Lithium is the drug commonly used for prophylaxis and treatment of manic episodes. A 2012 study suggested that lithium may also have a neuroprotective role. [83] However, this agent is also associated with an increased risk of reduced urinary concentrating ability, hypothyroidism, hyperparathyroidism, and weight gain. The consistent finding of a high prevalence of hyperparathyroidism should prompt physicians to check patient calcium concentrations before and during treatment.

Lithium is not associated with a significant reduction in renal function in most patients, and the risk of end-stage renal failure is low. [87] Lithium therapy may serve to protect and preserve the hippocampal volumes, in contrast to patients with major depression (ie, unipolar), who show diminished hippocampal volumes. [88]

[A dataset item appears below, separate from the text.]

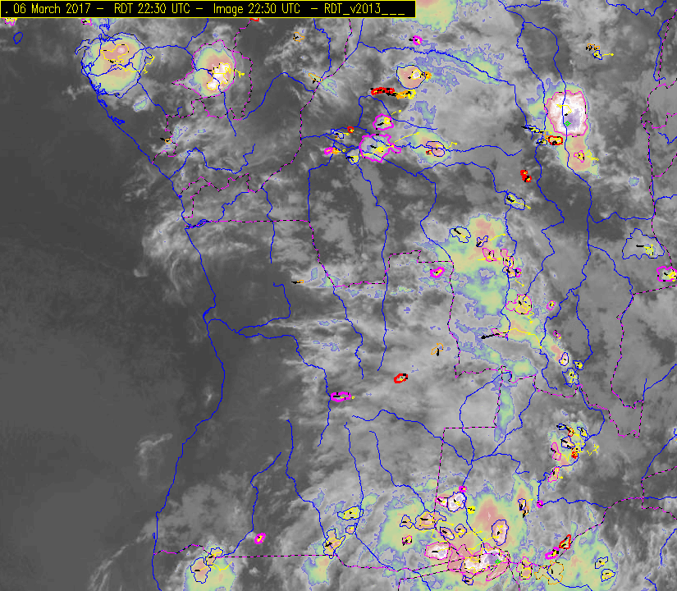Click the green dot inside the large white storm
Screen dimensions: 677x591
coord(565,123)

Furthermore, recognizing that patients with bipolar affective disorder are at risk for suicide, lithium may also have some anti-suicidal action. A report from Lewitka and Bauer suggest that lithium may be an option for patients with affective disorders who are at risk for suicide. However, they caution that lithium is still a medication that requires careful assessment and monitoring. Patient adherence is essential. [43]  Many female patients with bipolar disorder will discontinue their lithium medication when they become pregnant. [118]

Lithium carbonate (Lithobid)

Lithium is considered a first-line agent for long-term prophylaxis in bipolar illness, especially for classic bipolar disorder with euphoric mania. It also can be used to treat acute mania, although it cannot be titrated up to an effective level as quickly as valproate can. Evidence suggests that lithium, unlike any other mood stabilizer, may have a specific antisuicide effect.

Monitoring blood levels is critical with this medication. Serum levels should be determined twice weekly during the acute phase, and until the serum level and clinical condition of the patient has been stabilized.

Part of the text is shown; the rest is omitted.